PROBLEM REQUIREMENTS: Output every entry verbatim.

DATA EXCERPTS:
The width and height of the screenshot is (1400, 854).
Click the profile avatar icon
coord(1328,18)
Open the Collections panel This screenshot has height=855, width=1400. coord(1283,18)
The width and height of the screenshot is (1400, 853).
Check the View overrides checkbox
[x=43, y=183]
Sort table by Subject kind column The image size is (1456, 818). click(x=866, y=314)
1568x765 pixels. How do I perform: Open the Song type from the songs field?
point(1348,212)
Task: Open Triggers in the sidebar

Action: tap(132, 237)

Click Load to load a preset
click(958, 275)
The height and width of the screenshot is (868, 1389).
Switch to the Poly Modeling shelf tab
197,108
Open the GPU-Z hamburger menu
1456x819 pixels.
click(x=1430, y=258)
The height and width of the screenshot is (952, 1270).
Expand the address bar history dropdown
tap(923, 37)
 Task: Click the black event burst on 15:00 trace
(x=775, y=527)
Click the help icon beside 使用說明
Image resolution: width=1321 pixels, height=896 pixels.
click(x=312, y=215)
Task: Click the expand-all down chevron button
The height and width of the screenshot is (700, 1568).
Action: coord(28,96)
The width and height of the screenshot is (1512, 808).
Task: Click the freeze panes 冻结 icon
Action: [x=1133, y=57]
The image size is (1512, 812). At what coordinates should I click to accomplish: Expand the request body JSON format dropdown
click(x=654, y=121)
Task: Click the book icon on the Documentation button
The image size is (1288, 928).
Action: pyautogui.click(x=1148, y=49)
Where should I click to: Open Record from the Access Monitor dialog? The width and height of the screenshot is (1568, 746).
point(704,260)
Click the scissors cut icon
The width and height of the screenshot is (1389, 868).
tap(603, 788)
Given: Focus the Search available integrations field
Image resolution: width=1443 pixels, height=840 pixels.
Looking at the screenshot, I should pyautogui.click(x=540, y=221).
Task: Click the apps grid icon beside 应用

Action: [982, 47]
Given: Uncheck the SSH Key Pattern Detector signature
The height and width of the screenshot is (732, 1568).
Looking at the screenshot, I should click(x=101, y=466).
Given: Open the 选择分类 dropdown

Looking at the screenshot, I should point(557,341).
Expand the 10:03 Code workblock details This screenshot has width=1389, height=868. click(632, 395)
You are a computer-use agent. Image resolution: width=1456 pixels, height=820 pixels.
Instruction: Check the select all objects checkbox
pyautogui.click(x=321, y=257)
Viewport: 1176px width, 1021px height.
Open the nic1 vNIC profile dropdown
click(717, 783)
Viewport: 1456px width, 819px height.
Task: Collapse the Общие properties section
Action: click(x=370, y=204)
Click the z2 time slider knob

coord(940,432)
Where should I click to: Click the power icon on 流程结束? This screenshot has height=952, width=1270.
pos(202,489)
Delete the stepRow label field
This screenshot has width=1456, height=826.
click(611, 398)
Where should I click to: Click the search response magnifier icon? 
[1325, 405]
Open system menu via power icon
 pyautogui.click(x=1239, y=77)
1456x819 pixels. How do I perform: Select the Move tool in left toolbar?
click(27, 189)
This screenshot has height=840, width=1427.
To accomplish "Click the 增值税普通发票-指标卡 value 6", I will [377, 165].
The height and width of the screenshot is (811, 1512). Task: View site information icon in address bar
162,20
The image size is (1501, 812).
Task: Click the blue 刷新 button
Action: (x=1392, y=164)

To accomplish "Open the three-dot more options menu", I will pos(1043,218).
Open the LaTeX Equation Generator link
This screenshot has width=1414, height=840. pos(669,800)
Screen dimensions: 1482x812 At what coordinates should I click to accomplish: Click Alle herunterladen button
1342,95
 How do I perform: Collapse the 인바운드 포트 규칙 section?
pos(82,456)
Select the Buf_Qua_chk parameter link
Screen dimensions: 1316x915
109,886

ANSWER TO THE EXERCISE:
The width and height of the screenshot is (1400, 854).
Click the profile avatar icon
coord(1328,18)
Open the Collections panel This screenshot has height=855, width=1400. coord(1283,18)
The width and height of the screenshot is (1400, 853).
Check the View overrides checkbox
[x=43, y=183]
Sort table by Subject kind column The image size is (1456, 818). click(x=866, y=314)
1568x765 pixels. How do I perform: Open the Song type from the songs field?
point(1348,212)
Task: Open Triggers in the sidebar

Action: tap(132, 237)

Click Load to load a preset
click(958, 275)
The height and width of the screenshot is (868, 1389).
Switch to the Poly Modeling shelf tab
197,108
Open the GPU-Z hamburger menu
1456x819 pixels.
click(x=1430, y=258)
The height and width of the screenshot is (952, 1270).
Expand the address bar history dropdown
tap(923, 37)
 Task: Click the black event burst on 15:00 trace
(x=775, y=527)
Click the help icon beside 使用說明
Image resolution: width=1321 pixels, height=896 pixels.
click(x=312, y=215)
Task: Click the expand-all down chevron button
The height and width of the screenshot is (700, 1568).
Action: coord(28,96)
The width and height of the screenshot is (1512, 808).
Task: Click the freeze panes 冻结 icon
Action: [x=1133, y=57]
The image size is (1512, 812). At what coordinates should I click to accomplish: Expand the request body JSON format dropdown
click(x=654, y=121)
Task: Click the book icon on the Documentation button
The image size is (1288, 928).
Action: pyautogui.click(x=1148, y=49)
Where should I click to: Open Record from the Access Monitor dialog? The width and height of the screenshot is (1568, 746).
point(704,260)
Click the scissors cut icon
The width and height of the screenshot is (1389, 868).
tap(603, 788)
Given: Focus the Search available integrations field
Image resolution: width=1443 pixels, height=840 pixels.
Looking at the screenshot, I should pyautogui.click(x=540, y=221).
Task: Click the apps grid icon beside 应用

Action: [982, 47]
Given: Uncheck the SSH Key Pattern Detector signature
The height and width of the screenshot is (732, 1568).
Looking at the screenshot, I should click(x=101, y=466).
Given: Open the 选择分类 dropdown

Looking at the screenshot, I should point(557,341).
Expand the 10:03 Code workblock details This screenshot has width=1389, height=868. click(632, 395)
You are a computer-use agent. Image resolution: width=1456 pixels, height=820 pixels.
Instruction: Check the select all objects checkbox
pyautogui.click(x=321, y=257)
Viewport: 1176px width, 1021px height.
Open the nic1 vNIC profile dropdown
click(717, 783)
Viewport: 1456px width, 819px height.
Task: Collapse the Общие properties section
Action: click(x=370, y=204)
Click the z2 time slider knob

coord(940,432)
Where should I click to: Click the power icon on 流程结束? This screenshot has height=952, width=1270.
pos(202,489)
Delete the stepRow label field
This screenshot has width=1456, height=826.
click(611, 398)
Where should I click to: Click the search response magnifier icon? 
[1325, 405]
Open system menu via power icon
 pyautogui.click(x=1239, y=77)
1456x819 pixels. How do I perform: Select the Move tool in left toolbar?
click(27, 189)
This screenshot has height=840, width=1427.
To accomplish "Click the 增值税普通发票-指标卡 value 6", I will [377, 165].
The height and width of the screenshot is (811, 1512). Task: View site information icon in address bar
162,20
The image size is (1501, 812).
Task: Click the blue 刷新 button
Action: (x=1392, y=164)

To accomplish "Open the three-dot more options menu", I will pos(1043,218).
Open the LaTeX Equation Generator link
This screenshot has width=1414, height=840. pos(669,800)
Screen dimensions: 1482x812 At what coordinates should I click to accomplish: Click Alle herunterladen button
1342,95
 How do I perform: Collapse the 인바운드 포트 규칙 section?
pos(82,456)
Select the Buf_Qua_chk parameter link
Screen dimensions: 1316x915
109,886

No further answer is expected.